## TEXTAUSZUG
____
Irgendwo zwischen Reportage und Erzählung
Alles Streben des Autors galt der
Entstehung von historischen Büchern und Texten über gestürzte und nicht
gestürzte Zeitgenossen. Als Korrespondent und Beobachter ist er in die Figuren
seiner Protagonisten hineingekrochen und hat diese aus dem Blickwinkel ihres
Endes betrachtet. Da die Grenze zwischen Reportage und Erzählung in seinen
Texten immer wieder und immer mehr verschwand, geriet er deswegen oft in
Konflikt mit der offiziellen Informationspolitik Warschaus.
Die metaphorische Essayprosa von Ryszard Kapuściński ist
ungekünstelt und im Detail ausgefeilt, jedoch leere Verweilpausen existieren in
seinen Dokumenten nicht. Obwohl Analyse
und Deskription voneinander nicht trennbar sind, kann man selbst in den
nachdenklichen Beschreibungsmomenten die Ironie des Autors ganz genießen. Kapuściński versucht vergebens, sich hinter den
Tatsachen zu verbergen. Auch wenn er damit anzudeuten versucht, dass nicht er
es ist, der da spricht, sondern jener
andere, ist die Prosa nicht frei von der Verantwortung, die dem Schreibenden
auferlegt wird. Die Disziplin des Korrespondenten ist ihm dabei im Weg.
Der Reporter bleibt ein Einsamer
Ein Emigrant ist Ryszard Kapuściński nie
geworden. Obwohl sein Weg ein einsamer gewesen ist, stand er mit beiden Füßen
auf dem Boden seiner Heimat und beobachtete mit Augen und Verstand als
subversives Material den Kampf von vier Fünfteln der Menschheit. Es reizte Kapuściński immer wieder, den aufgestöberten
Stoff aus seinen Notizblöcken aufzuarbeiten.
____
## AUSGEWÄHLTE DATEN
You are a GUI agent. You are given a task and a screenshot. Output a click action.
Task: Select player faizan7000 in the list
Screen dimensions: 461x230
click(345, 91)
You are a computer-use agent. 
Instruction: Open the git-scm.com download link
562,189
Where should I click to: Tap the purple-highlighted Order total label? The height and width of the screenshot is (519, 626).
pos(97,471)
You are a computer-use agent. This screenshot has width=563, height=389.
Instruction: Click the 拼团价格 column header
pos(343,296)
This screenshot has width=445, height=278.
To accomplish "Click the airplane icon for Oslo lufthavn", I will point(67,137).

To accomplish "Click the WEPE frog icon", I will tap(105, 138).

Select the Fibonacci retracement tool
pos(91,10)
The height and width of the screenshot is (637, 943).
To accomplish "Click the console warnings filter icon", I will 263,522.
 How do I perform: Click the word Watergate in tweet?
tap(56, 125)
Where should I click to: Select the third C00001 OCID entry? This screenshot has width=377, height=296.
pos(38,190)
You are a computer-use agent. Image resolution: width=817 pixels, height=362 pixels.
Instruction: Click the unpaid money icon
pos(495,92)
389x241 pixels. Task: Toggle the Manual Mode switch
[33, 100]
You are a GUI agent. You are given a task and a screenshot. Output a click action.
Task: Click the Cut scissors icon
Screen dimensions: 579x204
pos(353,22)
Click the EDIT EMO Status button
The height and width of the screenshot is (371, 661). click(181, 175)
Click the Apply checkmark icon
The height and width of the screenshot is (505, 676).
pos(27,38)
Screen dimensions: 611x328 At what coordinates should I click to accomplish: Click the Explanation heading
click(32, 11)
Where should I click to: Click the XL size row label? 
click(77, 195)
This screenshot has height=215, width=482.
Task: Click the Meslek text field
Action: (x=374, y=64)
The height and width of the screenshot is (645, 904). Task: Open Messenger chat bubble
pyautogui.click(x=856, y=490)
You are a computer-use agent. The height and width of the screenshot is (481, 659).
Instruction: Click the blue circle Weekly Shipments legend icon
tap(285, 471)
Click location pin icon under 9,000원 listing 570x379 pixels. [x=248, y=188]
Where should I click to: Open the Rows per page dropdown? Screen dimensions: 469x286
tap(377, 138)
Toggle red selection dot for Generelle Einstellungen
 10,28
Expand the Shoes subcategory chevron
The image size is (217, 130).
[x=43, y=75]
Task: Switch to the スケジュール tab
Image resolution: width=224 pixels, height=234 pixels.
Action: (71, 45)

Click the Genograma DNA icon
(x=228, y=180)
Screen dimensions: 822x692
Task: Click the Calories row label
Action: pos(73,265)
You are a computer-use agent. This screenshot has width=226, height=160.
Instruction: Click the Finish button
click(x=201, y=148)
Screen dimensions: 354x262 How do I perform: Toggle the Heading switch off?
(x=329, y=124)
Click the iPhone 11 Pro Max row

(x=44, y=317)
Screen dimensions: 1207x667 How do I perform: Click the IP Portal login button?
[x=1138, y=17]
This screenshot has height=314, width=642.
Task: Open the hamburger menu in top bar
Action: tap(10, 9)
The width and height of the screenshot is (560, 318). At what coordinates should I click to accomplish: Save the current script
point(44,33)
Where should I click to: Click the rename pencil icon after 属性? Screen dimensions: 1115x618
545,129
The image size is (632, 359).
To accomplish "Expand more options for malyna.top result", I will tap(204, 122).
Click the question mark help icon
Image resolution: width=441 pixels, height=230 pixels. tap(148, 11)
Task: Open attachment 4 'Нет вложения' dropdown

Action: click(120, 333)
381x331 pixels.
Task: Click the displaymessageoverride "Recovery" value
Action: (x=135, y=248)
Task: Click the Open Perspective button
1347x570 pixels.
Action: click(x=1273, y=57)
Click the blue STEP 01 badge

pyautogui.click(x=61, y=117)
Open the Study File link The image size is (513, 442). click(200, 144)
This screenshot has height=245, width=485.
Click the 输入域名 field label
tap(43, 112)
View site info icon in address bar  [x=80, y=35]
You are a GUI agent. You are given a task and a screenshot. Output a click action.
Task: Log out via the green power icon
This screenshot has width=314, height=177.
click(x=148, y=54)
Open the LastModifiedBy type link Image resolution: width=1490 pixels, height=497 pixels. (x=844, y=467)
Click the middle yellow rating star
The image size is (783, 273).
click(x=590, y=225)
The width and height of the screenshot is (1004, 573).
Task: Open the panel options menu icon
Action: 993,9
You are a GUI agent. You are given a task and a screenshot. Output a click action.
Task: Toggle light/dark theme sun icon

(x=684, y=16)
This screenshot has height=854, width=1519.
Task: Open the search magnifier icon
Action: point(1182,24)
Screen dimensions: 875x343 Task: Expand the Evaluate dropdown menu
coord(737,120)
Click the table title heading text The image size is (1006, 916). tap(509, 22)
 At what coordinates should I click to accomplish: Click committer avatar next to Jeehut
____
## ARBEITSAUFTRÄGE
- 1) Was ist Ryszard Kapuściński laut dem Textauszug nie geworden?
- 2) Schreiben Sie aus dem Textauszug den Abschnitt von „Irgendwo zwischen Reportage“ bis einschließlich „offiziellen Informationspolitik Warschaus.“ wortgetreu ab.

## LÖSUNGEN
- 1) Ein Emigrant.

- 2)
Irgendwo zwischen Reportage und Erzählung
Alles Streben des Autors galt der
Entstehung von historischen Büchern und Texten über gestürzte und nicht
gestürzte Zeitgenossen. Als Korrespondent und Beobachter ist er in die Figuren
seiner Protagonisten hineingekrochen und hat diese aus dem Blickwinkel ihres
Endes betrachtet. Da die Grenze zwischen Reportage und Erzählung in seinen
Texten immer wieder und immer mehr verschwand, geriet er deswegen oft in
Konflikt mit der offiziellen Informationspolitik Warschaus.